Granted that the coalition’s approach comes with some risks (what is the likelihood that the Bloc will not push its luck?), but whatever happens in the end, and regardless of whether the coalition loses its nerve, given Mr. Harper’s unilateral delay of the confidence vote (contrary to his readiness to hold “confidence” votes in the last Parliament, taking advantage of the Liberals’ reluctance to go to the polls), and whether the Liberal leadership candidates can indeed work together, the last week or so has been a wonderful lesson — and reminder — about our system of government and its constitutional cleverness.

Oh, yes, about that prorogation thing ….and about that economic crisis we’re supposed to be in that some people think still needs an immediate yet considered response.

Comments

  1. It’s been a fascinating couple of weeks, watching the spinning and wordsmithing around this so-called crisis. Whether you agree with the government or the opposition, political junkies haven’t had this much “real” Canadian politics to watch in decades.
    Rick Mercer must be absolutely giddy with delight! Events are moving so quickly, he may have to do the show live in order to keep up.

  2. That underappreciated treasure-trove of parliamentary arcana, the Canadian Parliamentary Review, has some articles worth perusing in light of recent events. The articles from Bob Rae (during his NDP days) and especially Chuck Strahl look rather prescient.
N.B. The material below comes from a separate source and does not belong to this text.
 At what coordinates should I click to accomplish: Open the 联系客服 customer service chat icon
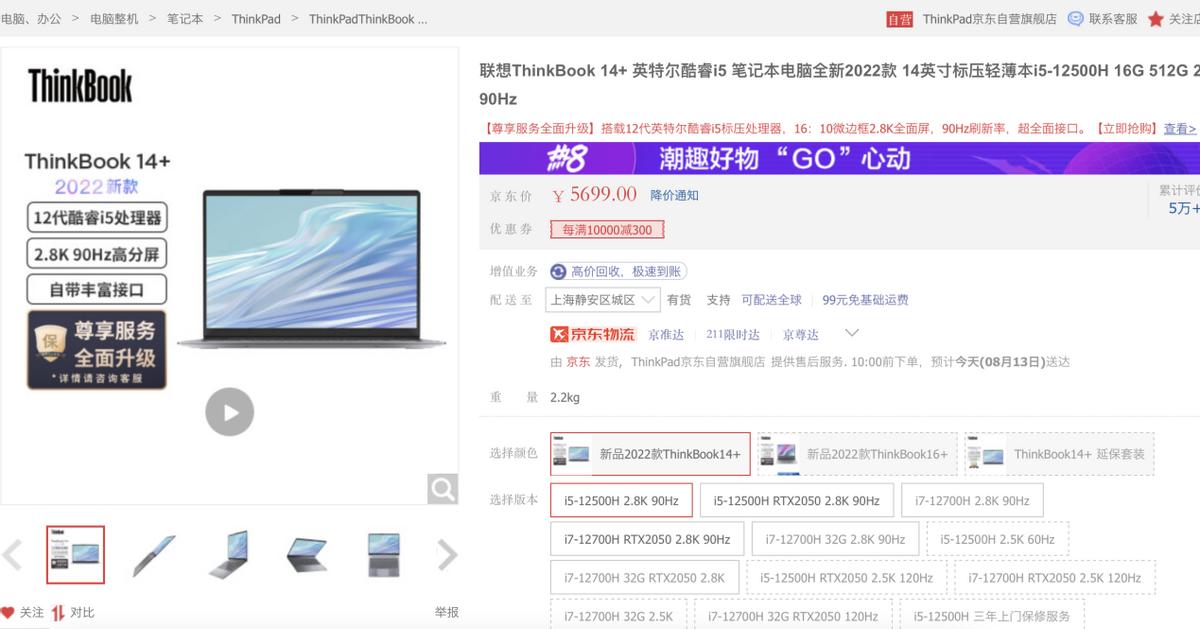pos(1073,18)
    From Edward McWhinney, “Fixed Election Dates and the Governor General’s Power to Grant Dissolution“, Spring 2008

    [F]ormer Governor General Clarkson now looks back on a question that, she says, arose during the Paul Martin minority government after the 2004 general elections: whether, if requested by the Prime Minister for a Dissolution in his government’s early, post-elections difficulties, she should grant the Dissolution. Her conclusion, under constitutional advisement, on the then hypothetical question: certainly not immediately, but only after the government should have lasted at least six months. In her words: “To put the Canadian people through an election before six months would have been irresponsible, and in that case I would have decided in favour of the good of the Canadian people and denied dissolution.”

    The overall position expressed there is clear that the Governor General today is not constitutionally bound automatically to accept a Prime Minister’s advice as to Dissolution: that the Governor General today does still retain a certain discretion constitutionally.

    […] [T]he Governor General, under the same long-standing [constitutional] Conventions, would retain the right to consult with the Opposition as to the possibilities of forming an alternative government without the need for a Dissolution and fresh general elections.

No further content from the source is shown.